Data Collection Method:
We will use Python to collect data from the MTA's real-time feed endpoint. The requests library will be used to make HTTP requests to the URL, and gtfs-realtime-bindings will parse the response. The collected data will be stored in a pandas DataFrame and saved as a CSV file for further analysis.

In [1]:
import requests
import pandas as pd
from google.transit import gtfs_realtime_pb2
from datetime import datetime

# MTA data feed URL
URL = 'https://api-endpoint.mta.info/Dataservice/mtagtfsfeeds/nyct%2Fgtfs-bdfm'

def fetch_mta_data():
    response = requests.get(URL)
    
    if response.status_code == 200:
        # Parse the GTFS data
        feed = gtfs_realtime_pb2.FeedMessage()
        feed.ParseFromString(response.content)
        
        data = []
        
        for entity in feed.entity:
            if entity.trip_update:
                train_info = {
                    'train_line': entity.trip_update.trip.route_id,  # Categorical data: Train Line
                    'start_time': entity.trip_update.trip.start_time,
                    'arrival_time': None,
                    'delay': None  # Numerical data: Train Delay
                }
                
                # Extract the first stop update (if available)
                if entity.trip_update.stop_time_update:
                    stop_update = entity.trip_update.stop_time_update[0]
                    train_info['arrival_time'] = datetime.fromtimestamp(
                        stop_update.arrival.time).strftime('%Y-%m-%d %H:%M:%S')
                    train_info['delay'] = stop_update.arrival.delay if stop_update.arrival.HasField('delay') else 0
                
                data.append(train_info)
        
        return pd.DataFrame(data)
    else:
        print(f"Failed to fetch data: {response.status_code}")
        return None

# Fetch the data
mta_data = fetch_mta_data()

# Check if data was successfully retrieved
if mta_data is not None:
    # Save the data to a CSV file for later use
    mta_data.to_csv('mta_real_time_data.csv', index=False)
    print(mta_data.head())
else:
    print("No data to load.")




  train_line start_time         arrival_time  delay
0          B   21:17:20  2024-10-04 22:30:39    0.0
1                                       None    NaN
2          D   20:42:30  2024-10-04 22:30:36    0.0
3                                       None    NaN
4          D   20:57:00  2024-10-04 22:30:39    0.0


### 3. How the Data Will Be Used (1%)

The data collected from the MTA real-time feed for subway lines B, D, F, and M provides valuable information into train performance and delay patterns.
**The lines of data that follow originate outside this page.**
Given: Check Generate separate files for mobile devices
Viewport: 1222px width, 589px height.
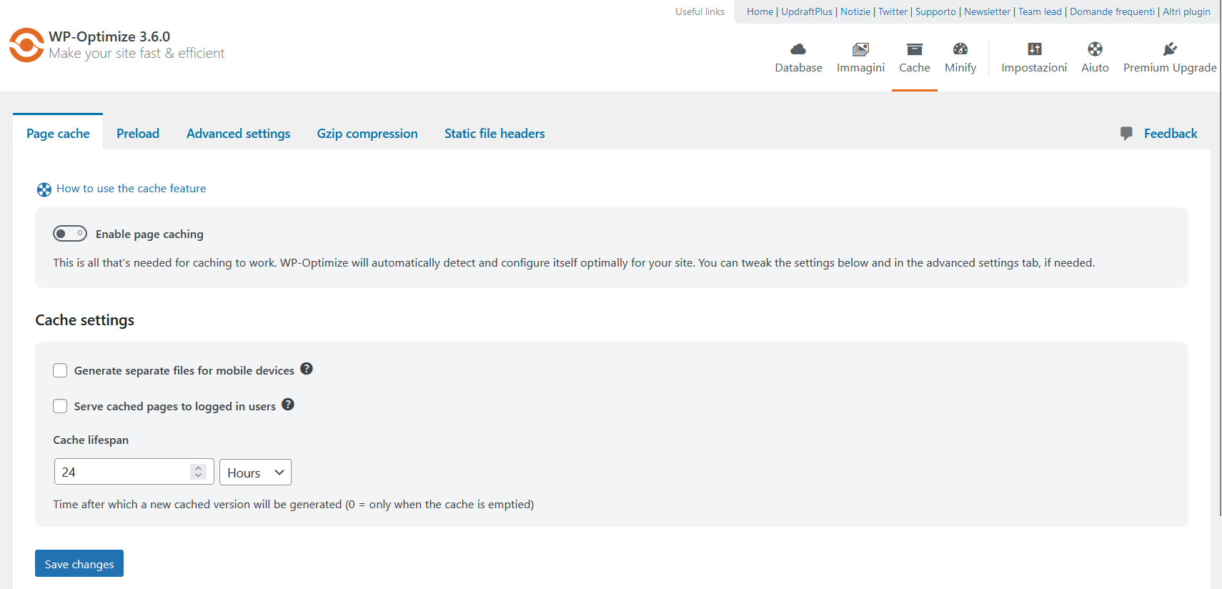Looking at the screenshot, I should [x=60, y=370].
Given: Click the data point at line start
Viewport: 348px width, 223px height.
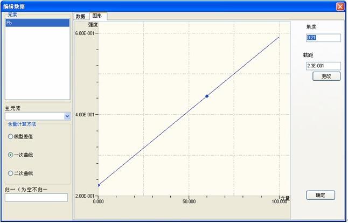Looking at the screenshot, I should 99,185.
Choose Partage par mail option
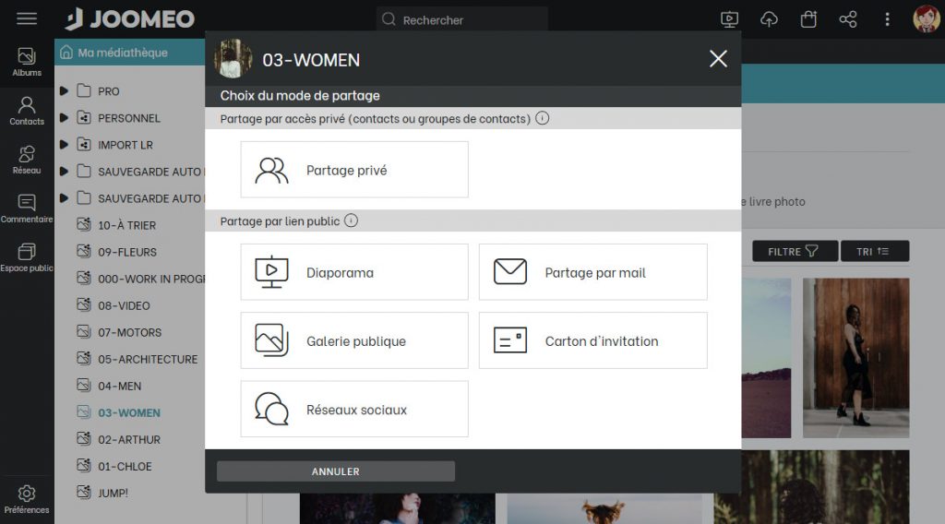The width and height of the screenshot is (945, 524). pyautogui.click(x=592, y=272)
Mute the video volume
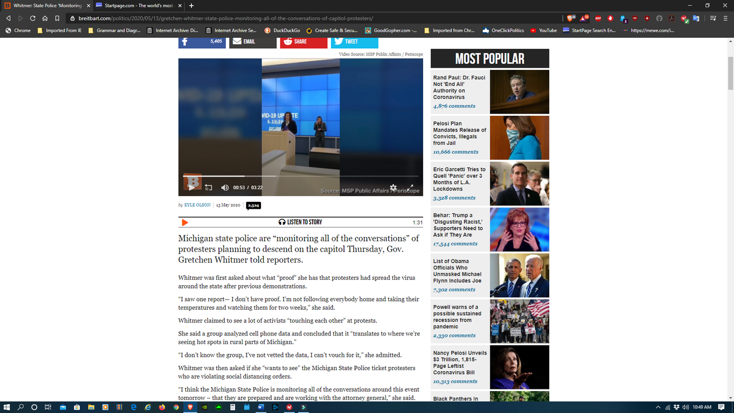This screenshot has width=734, height=413. tap(225, 188)
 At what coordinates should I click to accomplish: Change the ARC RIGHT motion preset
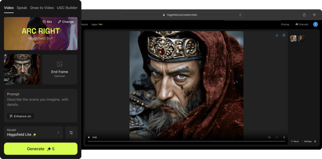[x=66, y=22]
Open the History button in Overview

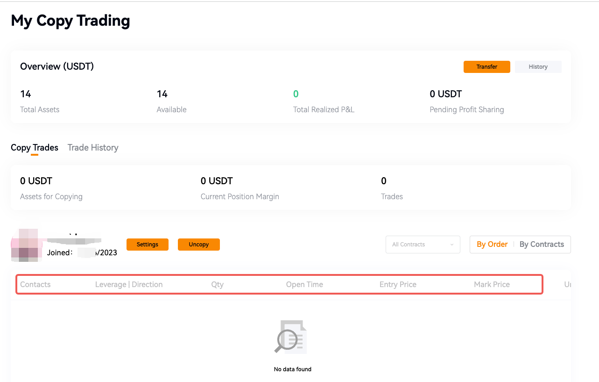pos(538,67)
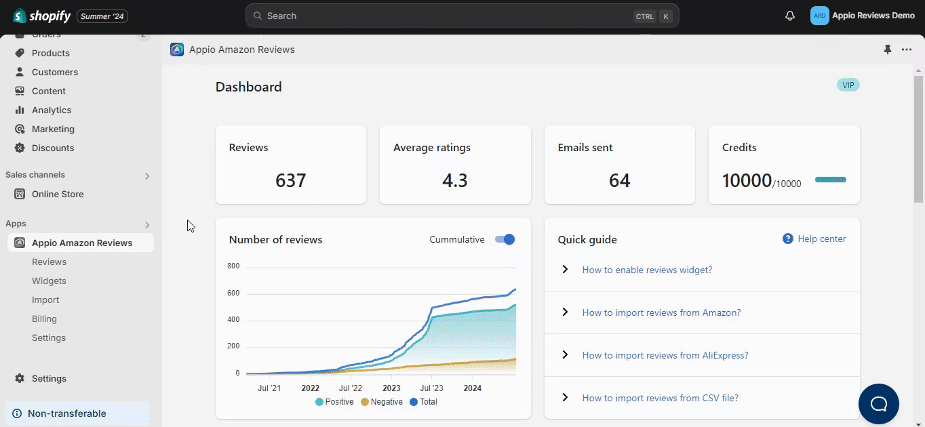Click the Settings gear icon
925x427 pixels.
point(20,378)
This dataset, which includes features such as train line identifiers, arrival times, and delay durations, allows us to explore two key questions: (1) What are the primary factors contributing to train delays? (2) How does train performance vary across different times of day? By analyzing the arrival times and delay durations, we can identify peak hours and trends that may contribute to train delays, such as increased congestion during rush hours or technical issues at certain times. Furthermore, this data enables us to build models to predict delays based on historical patterns, providing useful information for MTA scheduling and resource allocation. Using machine learning techniques, we can also explore relationships between train lines and their performance, helping to identify which lines may require additional support to improve service quality.